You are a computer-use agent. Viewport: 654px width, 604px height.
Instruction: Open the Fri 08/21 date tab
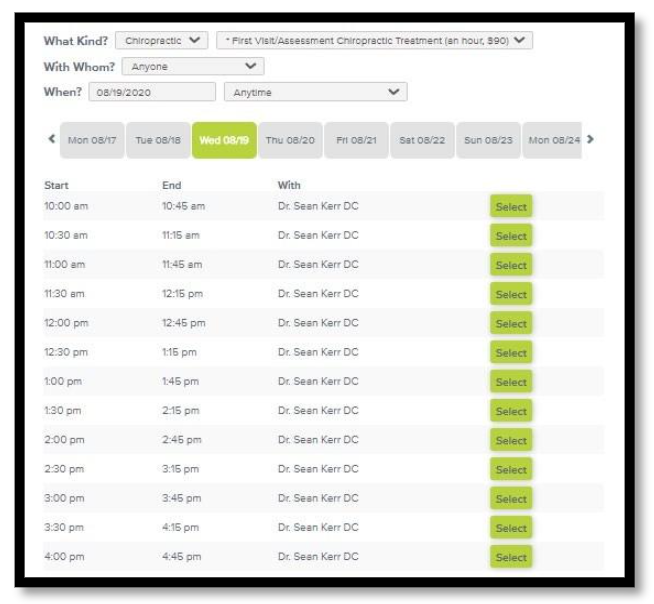pyautogui.click(x=356, y=140)
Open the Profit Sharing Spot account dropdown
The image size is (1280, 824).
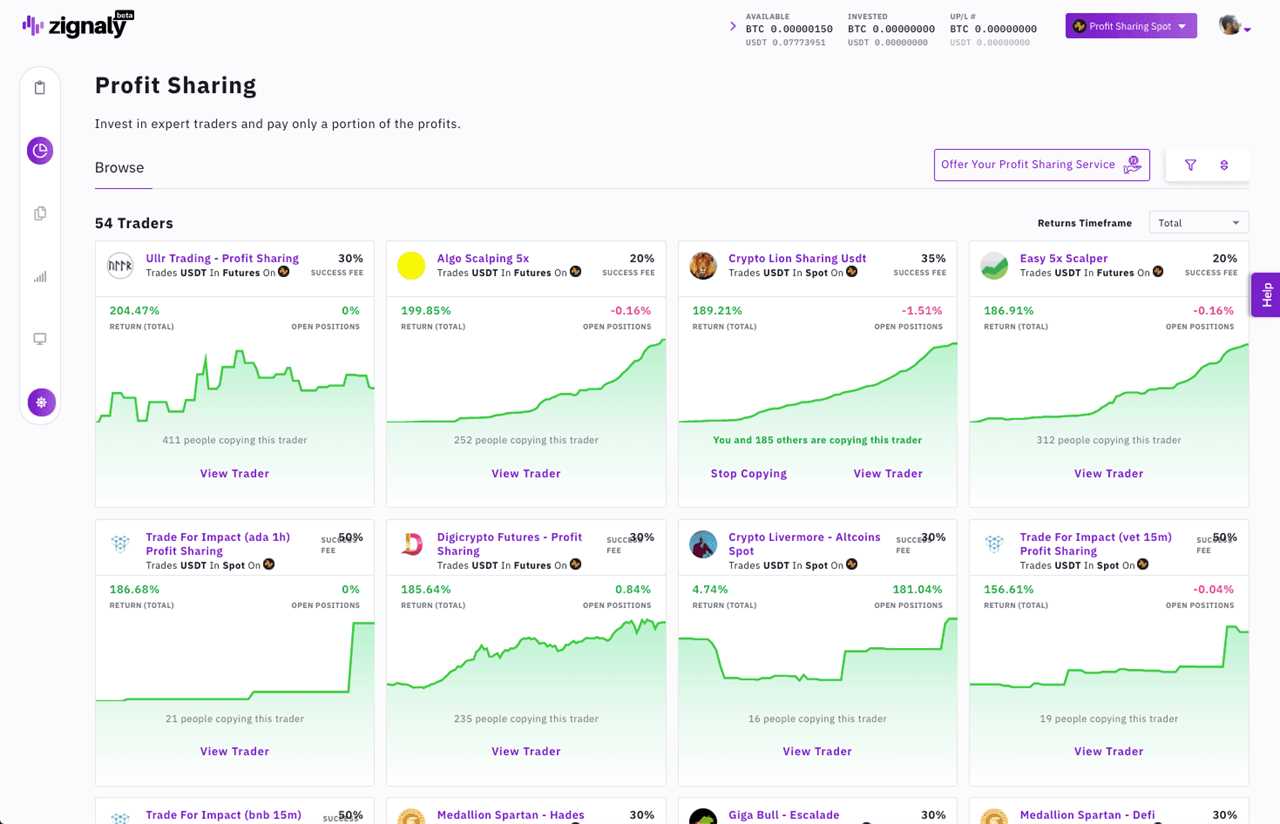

###

◆ TASK TO CARRY OUT ◆
Reproduce each entry exactly as given; no pictures, please.

◆ TASK ANSWER ◆
You are a computer-use agent. Viewport: 654px width, 604px height.
Instruction: Open the Fri 08/21 date tab
pyautogui.click(x=356, y=140)
Open the Profit Sharing Spot account dropdown
The image size is (1280, 824).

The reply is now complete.